Мы с Лизой зажгли взятые с собой восковые свечи и читали Евангелие.

– Пятьдесят поклонов! – вдруг скомандовала Лиза.

– Не могу, устала, голова болит! – Я почти засыпала.

– Разнюнилась! А еще в Саров едешь, сидела бы дома! – отрезала Лиза и стала отбивать поклоны на восток.

Утром встал вопрос о еде. Мы все набрали с собой хлеба, сухарей, яиц и прочих немясных запасов, так как время было военное, все дорожало и на пароходе все было дорого. Лиза распорядилась съесть сначала все мое.

– У меня консервы, яйца на обратную дорогу пойдут, все будем есть потом.

Свой тяжелый рюкзак она спрятала подальше. Пили чаек с ситным. В обед взяли в кухне на пароходе щей да картошки.

– Плати ты – ты самая богатая из нас. Хватит с тебя!
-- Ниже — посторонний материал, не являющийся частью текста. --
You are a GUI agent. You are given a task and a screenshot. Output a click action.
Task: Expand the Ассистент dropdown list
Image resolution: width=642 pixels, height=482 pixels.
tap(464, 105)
Хлеба черного ешь побольше! – командовала Лиза. Сама она съедала огромные куски и смеялась надо мной: – Плюшек нет здесь, привыкла-то к бульону да котлетам, вот и болит голова… Ну и лежи. Неженка!

Я только ежилась от такого обращения, стараясь помогать старушкам-монахиням во всем, держалась с ними ближе, и они уговаривали меня пообедать одной в столовой, не стесняясь их. Я брала обед, но ели мы вместе. Матушки были расположены ко мне больше, чем к Лизе, и Лиза старалась избегать их. Сидя на палубе, она то и дело вставала, крестясь на церкви, белеющие на берегах Волги.
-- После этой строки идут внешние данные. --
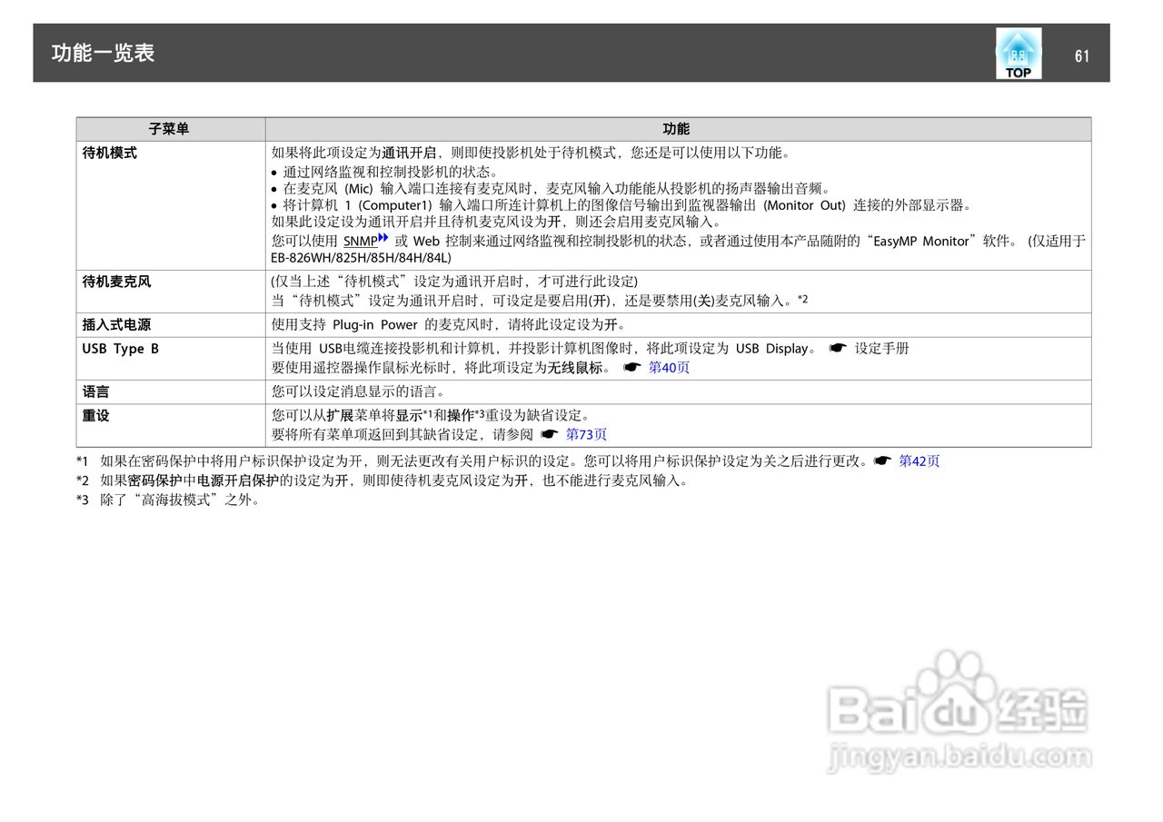The width and height of the screenshot is (1163, 822).
Task: Click the pointer icon before 第40页
Action: click(634, 367)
На палубе ехали раненые солдаты. Публика слушала их страшные рассказы о зверствах немцев, о тяжелой доле солдат в окопах. Как им всем хотелось домой в свою деревню, к своим женам и детям! Свои раны они считали счастьем, которое, может быть, освободит их от убийств и смерти. Это были пожилые бородатые крестьяне. А молодые были озлоблены и ругали офицеров и царя. Революционный дух уже веял везде, недовольство народа уже выражалось явно. Кто-то отдавал жизнь, а кто-то (и я знала кто) разживался на войне.

Через два дня мы доехали до Нижнего Новгорода и ночевали в монастыре. Сидя у окна в эту июньскую теплую ночь, я стала молиться на небо, своими словами прося Бога вести меня, не дать мне запутаться, погибнуть для вечной жизни, забыть Евангелие и Церковь. «Укажи мне, как жить дальше!» – вот был вопль моей души. Это был вопль вдохновенной молитвы. Я знала, что через год, когда я и сестра окончим гимназию и институт, для нас наступит новая жизнь без отца, который так мечтал «пожить для себя». Мать, не стесняясь и не скрывая, высказывала свои мысли, пугая будущим.

Лиза утром ушла к обедне, где причащалась, и пришла усталая и чем-то недовольная.

В Ардатове сговорились с возчиком на пять-шесть дней. Двое монахинь ехали с поклажей, а мы, девочки, шли по очереди, так как лошадке было трудно везти всех.

Возчик был бывалый, не один год возил по святым местам богомольцев. Он высоко оценил умение Лизы править лошадью, когда он шел, а она его заменяла.

– Ты все идешь, а она и возчика-то с козел согнала – сама сидеть хочет, – ворчали старушки.

– Люблю править! – лихо приговаривала Лиза, понукая хлыстом лошадку.

– А я не умею…

– Ну вот и шагай! Барыня!

Ехали мы ночью и рассвет встречали в поле.

– Споемте, девочки: «Слава Тебе, показавшему нам свет!» – просили матушки.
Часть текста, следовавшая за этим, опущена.